NOVA IGUAÇU - A família de Elias José da Silva Júnior, de 27 anos, morto a tiros na manhã do último sábado, na Rua Marechal Floriano Peixoto, no Centro de Nova Iguaçu, acredita que o jovem foi vítima de homofobia. O rapaz foi alvejado por dois tiros, um no braço e outro no rosto. A irmã da vítima, Cíntia Miguel, informou que Elias era uma pessoa tranquila, era formado em fisioterapia e era homossexual.

Familiares disseram ainda que, apesar de ele ter casa em Comendador Soares, Elias costumava viver mais na rua do que dentro de casa. Ele teria um caso amoroso com um morador de rua. A família desconfia que ele possa ter sido assassinado por pessoas homofóbicas. Há informações, ainda não confirmadas, de que homens num carro branco passaram pelo local e efetuaram vários disparos. A vítima não resistiu aos ferimentos e morreu no local.
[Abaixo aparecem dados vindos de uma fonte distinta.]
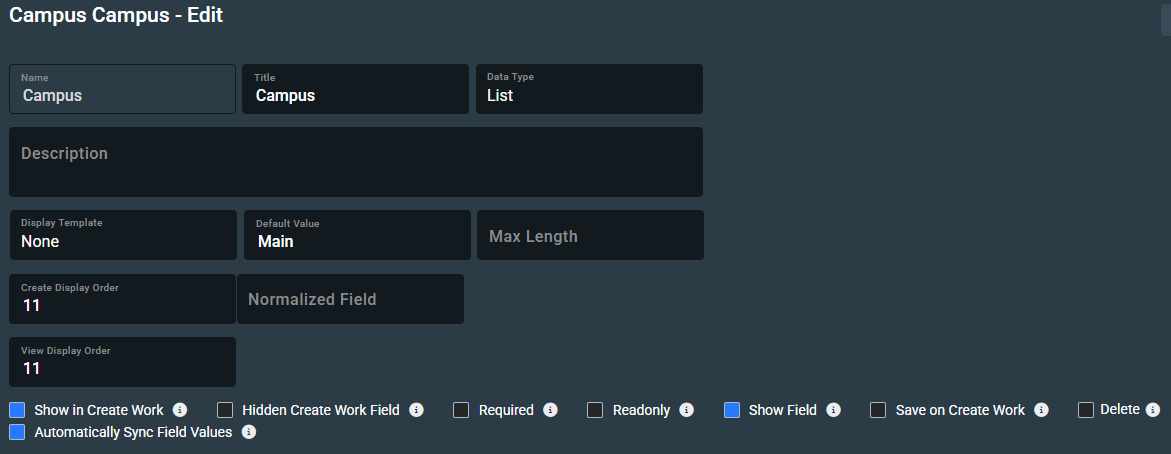Click the info icon beside Show Field
The width and height of the screenshot is (1171, 454).
click(x=833, y=410)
A madrinha de Elias contou que ele sempre foi um rapaz tranquilo, muito trabalhador e que, diversas vezes, costumava prestar serviços para moradores do local, como capina de quintal e outros serviços. “Esperamos que este crime não fique impune, pois foi praticado no Centro de Nova Iguaçu, onde há várias câmeras de segurança”, desabafou a madrinha de Elias.
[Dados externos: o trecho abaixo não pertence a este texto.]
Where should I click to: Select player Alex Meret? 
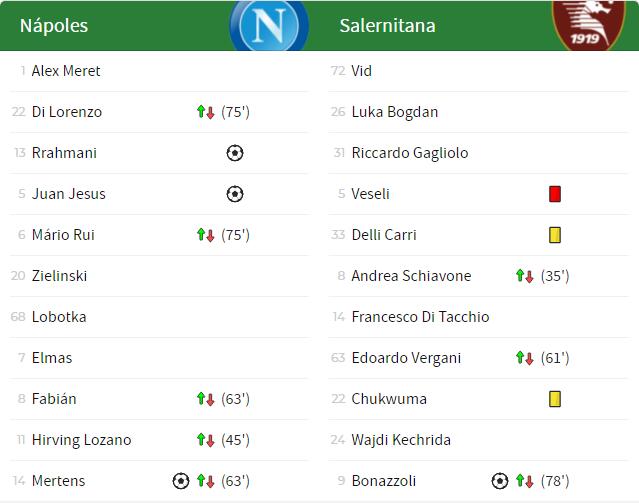pyautogui.click(x=66, y=71)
Agentes da Delegacia de Homicídios da Baixada Fluminense (DHBF) investigam o caso e irão convocar os parentes para prestarem depoimento. Eles também irão solicitar imagens de câmeras de segurança de lojas próximas ao local do crime. Ainda não há uma hipótese para o crime e os criminosos ainda não foram identificados.

No mês passado, uma briga de casal homossexual terminou com um morto, também em Nova Iguaçu. Marcelo de Oliveira Souza, de 43 anos, foi morto após ser atingido diversas vezes por um objeto contundente, dentro da própria residência. O principal suspeito do crime é Rômulo Antônio Brandão, de 21 anos, que foi preso por policiais civis da Delegacia de Homicídios da Baixada Fluminense (DHBF).

Em depoimento na especializada, familiares da vítima contaram que Marcelo no dia 23 resolveu sacar o fundo de garantia que tinha direito. Depois, ele ligou para o acusado dizendo que iria comprar um presente para o namorado. Após cometer o crime, Rômulo deixou a casa do namorado levando pertences. Após policiais fazerem buscas na residência do acusado, no bairro Marapicu, foram encontrados o celular e roupas da vítima. O pé de cabra já havia sido apreendido. No entanto, a polícia ainda apura se Rômulo levou o dinheiro da vítima.